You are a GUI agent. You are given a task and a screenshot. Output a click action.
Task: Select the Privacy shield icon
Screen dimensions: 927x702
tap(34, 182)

┄┄┄┄┄┄┄┄┄┄

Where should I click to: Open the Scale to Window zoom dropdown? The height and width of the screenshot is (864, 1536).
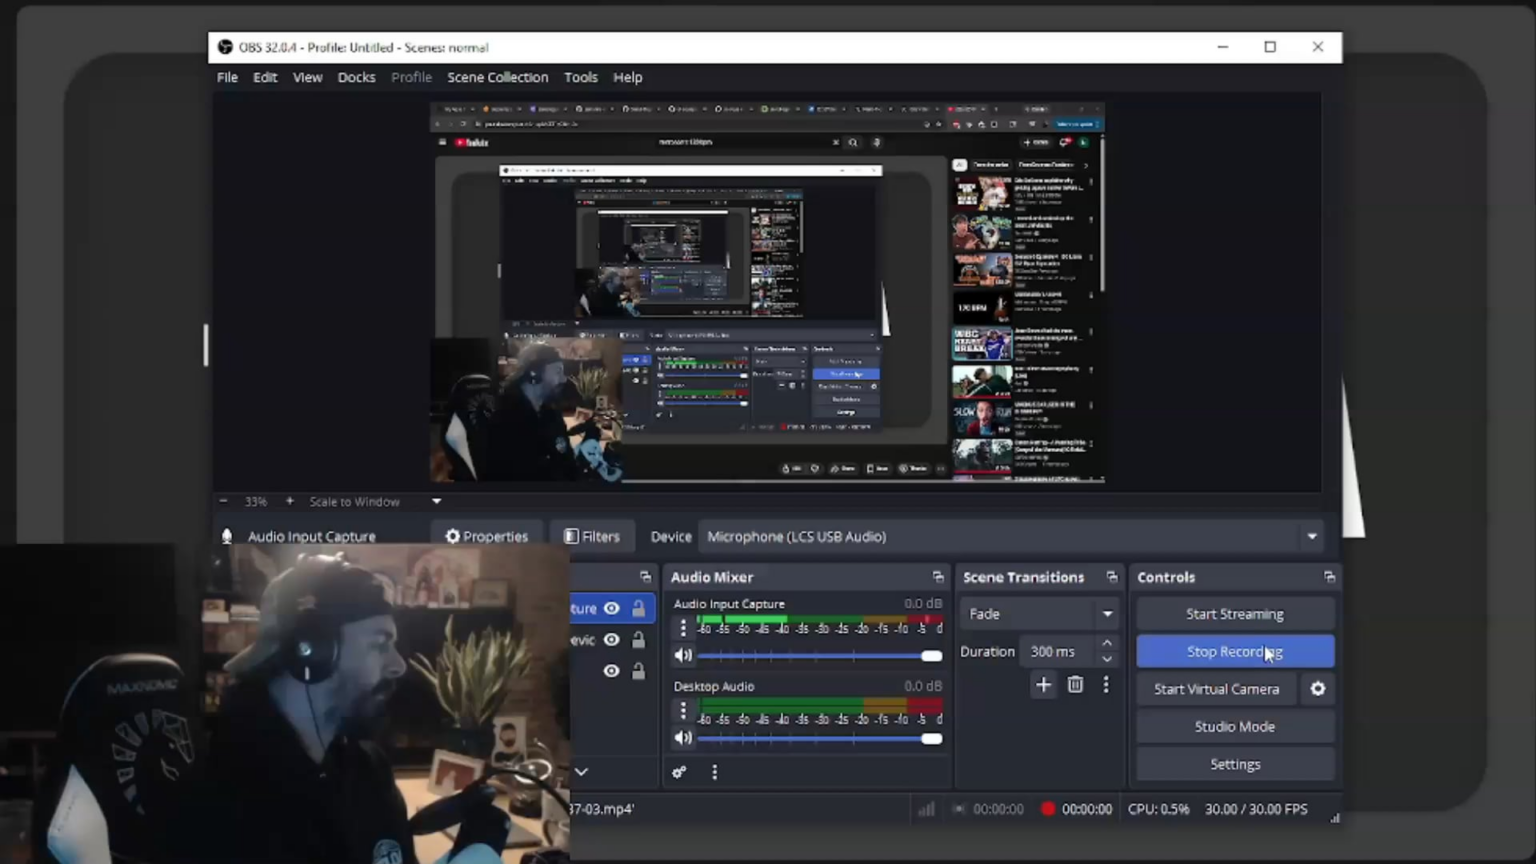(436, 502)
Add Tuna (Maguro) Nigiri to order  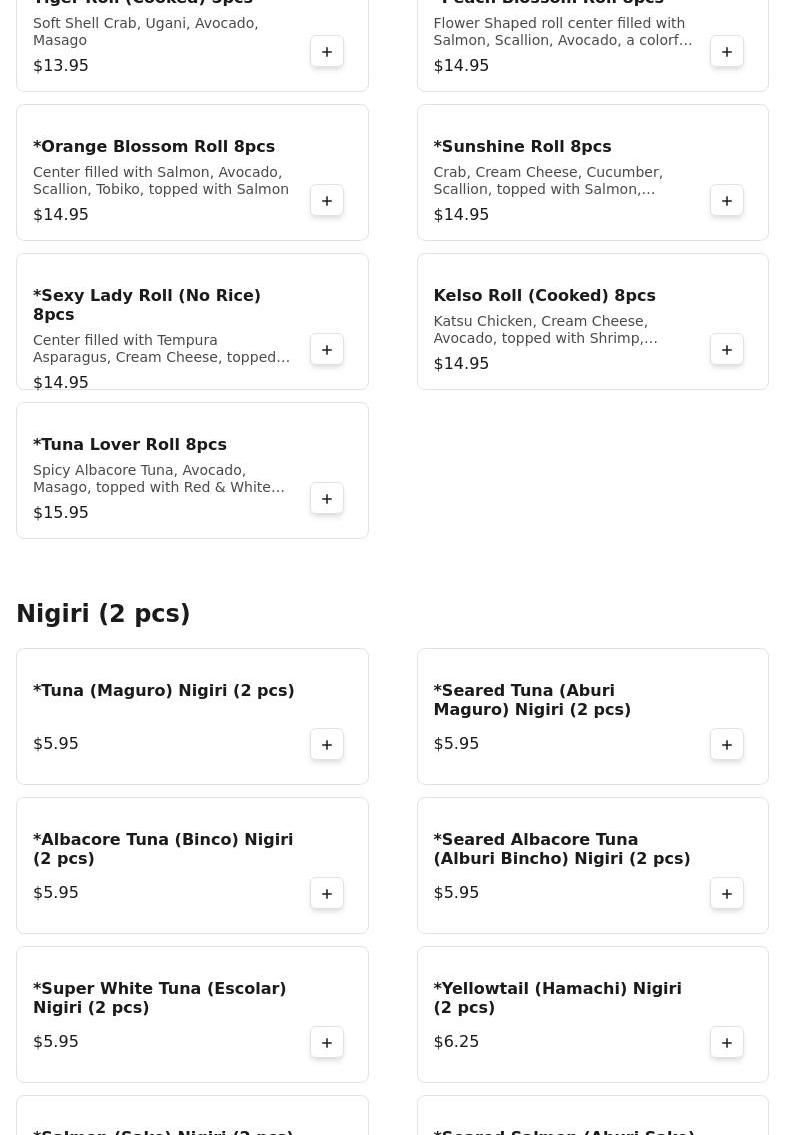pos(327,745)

┄┄┄┄┄┄┄┄┄┄

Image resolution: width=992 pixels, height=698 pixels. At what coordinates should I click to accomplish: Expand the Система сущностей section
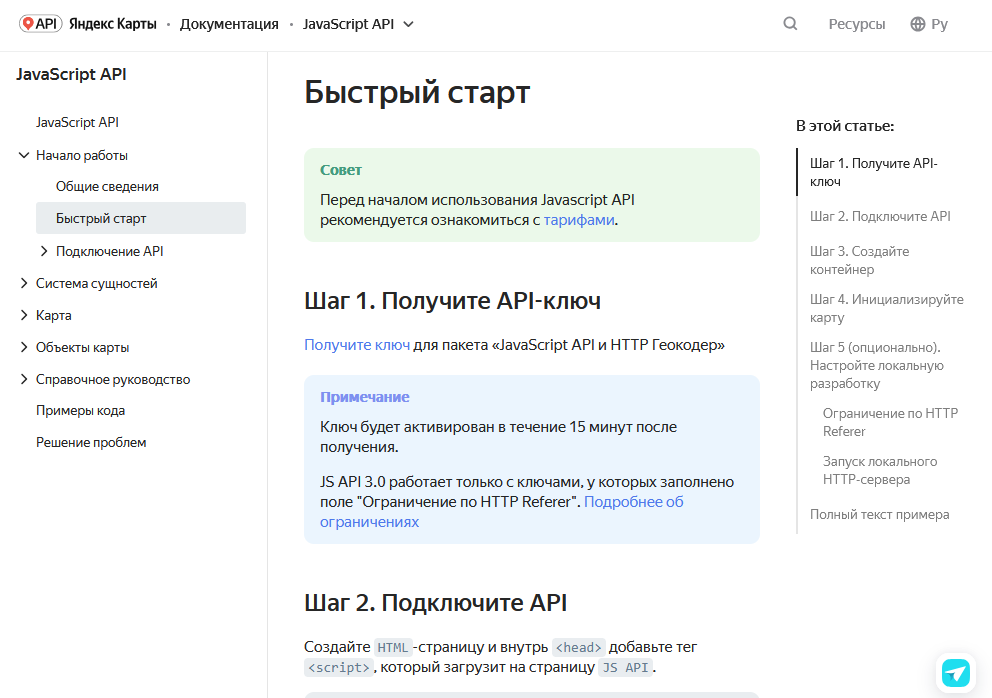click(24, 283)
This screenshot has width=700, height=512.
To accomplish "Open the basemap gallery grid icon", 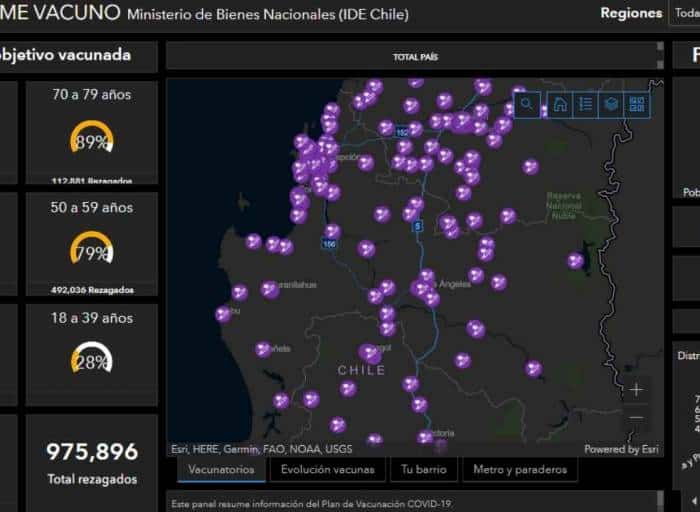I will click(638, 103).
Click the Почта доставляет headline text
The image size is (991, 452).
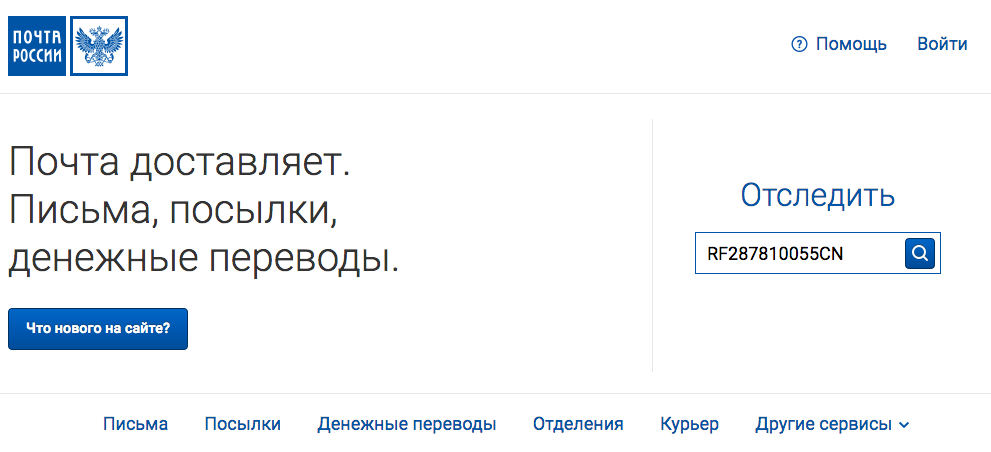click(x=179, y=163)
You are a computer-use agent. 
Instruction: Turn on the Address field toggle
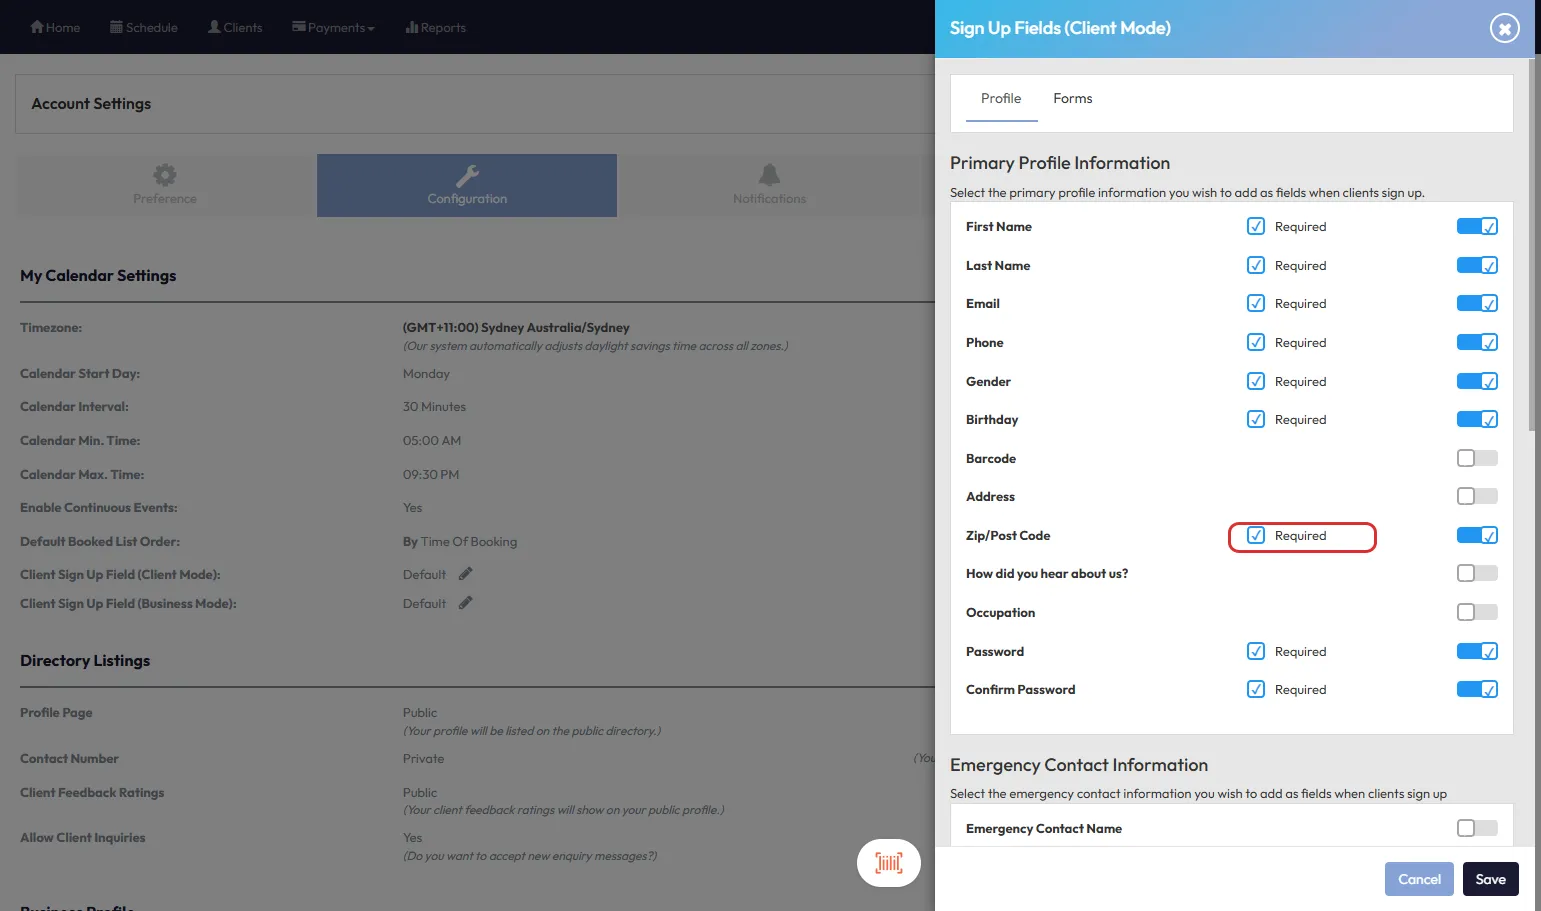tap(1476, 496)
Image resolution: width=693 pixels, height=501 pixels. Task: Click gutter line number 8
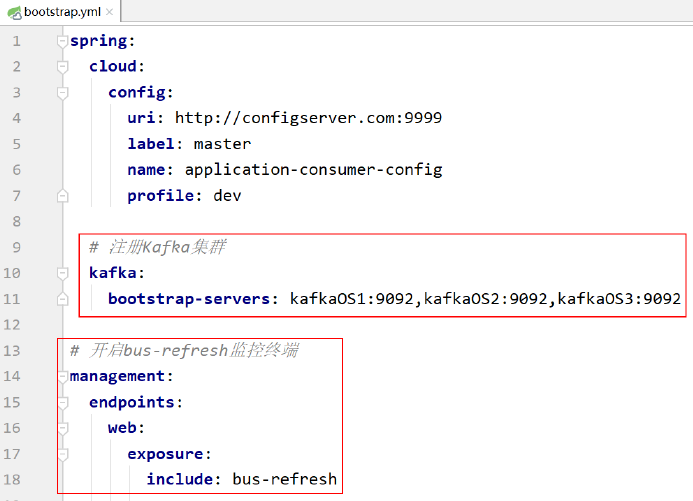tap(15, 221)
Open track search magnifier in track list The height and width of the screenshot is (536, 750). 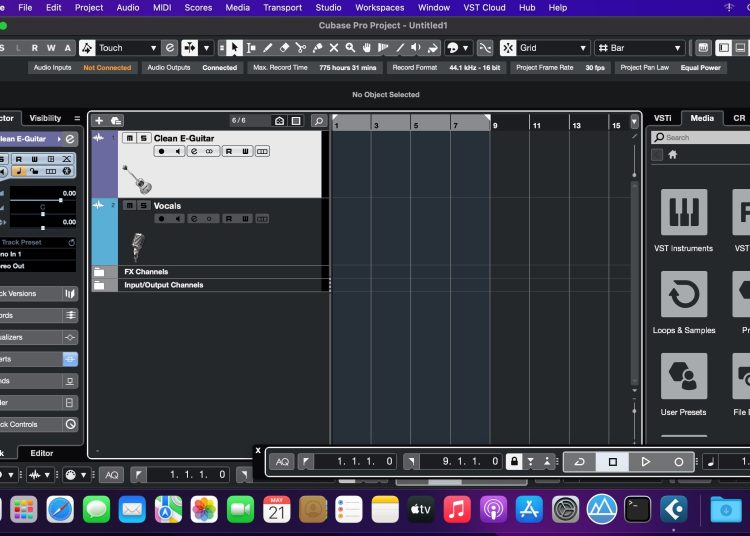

┄┄┄┄┄┄┄┄┄┄

Prompt -> Wherever "agent" occurs in the records above, copy the line it sits in.

Final answer ->
You are a GUI agent. You are given a task and a screenshot. Output a click action.
You are a computer-use agent. 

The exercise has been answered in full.